L’intersyndicale des syndicats des enseignants du ministère de l’Éducation nationale lance un appel à la reprise effective des cours à partir du 1er septembre 2026. L’annonce a été faite ce samedi 29 août par la plateforme syndicale, au terme d’une évaluation des engagements annoncés par le gouvernement.
Dans une déclaration lue par son président et porte-parole Godefroid Matondo, les syndicats indiquent avoir examiné, au regard des résolutions issues de la commission paritaire gouvernement–banc syndical de l’éducation nationale, l’état d’avancement des dossiers relatifs aux enseignants.
De salaires à la retraite: le bénéfice du doute
Selon l’intersyndicale, les discussions menées avec le gouvernement portent notamment sur l’amélioration des conditions de travail des enseignants, avec une priorité sur le paiement des Nouvelles Unités (NU) et Non payés (NP) et la mise en retraite des enseignants, le paiement des intervenants des évaluations certificatives de la partie Est ainsi que la réduction des retards récurrents de salaires en province attribués aux opérateurs de paie.

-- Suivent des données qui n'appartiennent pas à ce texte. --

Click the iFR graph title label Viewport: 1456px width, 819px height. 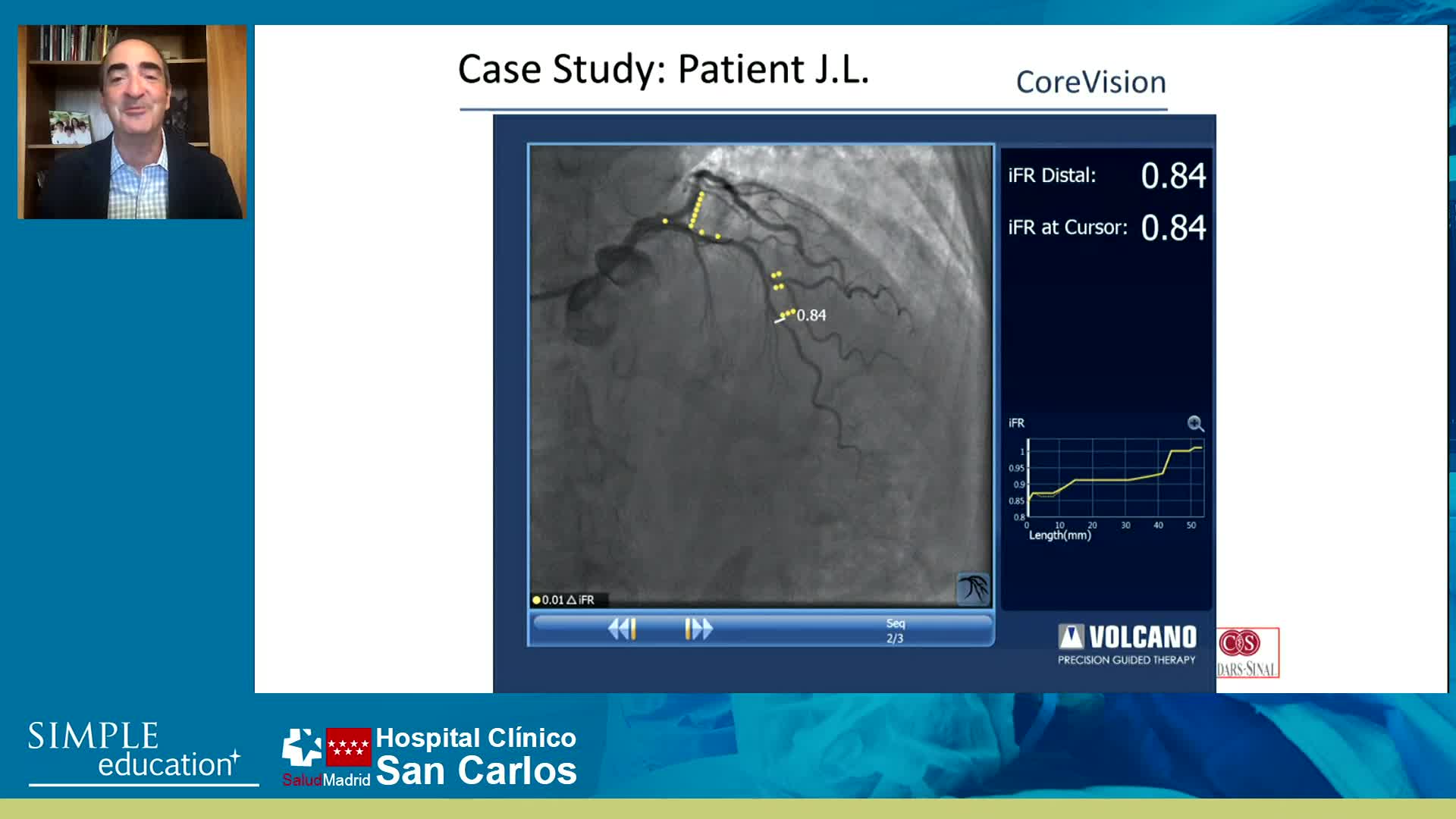[1016, 423]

Les organisations syndicales rappellent qu’une deuxième plénière de la Commission interministérielle s’est tenue du 12 au 14 août 2026. Puis, une séance de travail avec la ministre de l’Éducation nationale et de la Nouvelle Citoyenneté, Raissa Malu, le 28 août, pour passer en revue ces questions prioritaires.
À l’issue de ces échanges, l’intersyndicale retient plusieurs points, notamment la réactivation du dossier des statuts, la question des mutuelles et l’exécution financière de certains paiements restés en souffrance.

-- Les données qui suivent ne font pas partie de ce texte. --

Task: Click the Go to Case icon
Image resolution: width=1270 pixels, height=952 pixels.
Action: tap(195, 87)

Pour pousser le gouvernement à réaliser ses engagements pour éviter une montée de tensions au sein du secteur, l’intersyndicale préconise l’opérationalisation du processus de mise en retraite, le paiement des enseignants encore NU et NP au quatrième trimestre 2026 (T4 2026).

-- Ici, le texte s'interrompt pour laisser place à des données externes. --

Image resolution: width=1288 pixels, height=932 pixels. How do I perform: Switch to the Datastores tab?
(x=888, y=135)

En outre, elle exige la signature, au plus tard mi-septembre 2026, des décrets portant statut particulier des enseignants et des inspecteurs ; la finalisation de la paie des enseignants engagés aux évaluations certificatives de la partie Est ainsi que l’encadrement les opérateurs de paie afin de limiter les retenues injustifiées.
« Au cas où le gouvernement de la République ne respecte pas ses engagements si haut renouvelés, l’intersyndical se réserve ainsi le droit de mener les actions syndicales de grande envergure, allant jusqu’à perturber les calendriers scolaires en cours », a averti l’intersyndicale.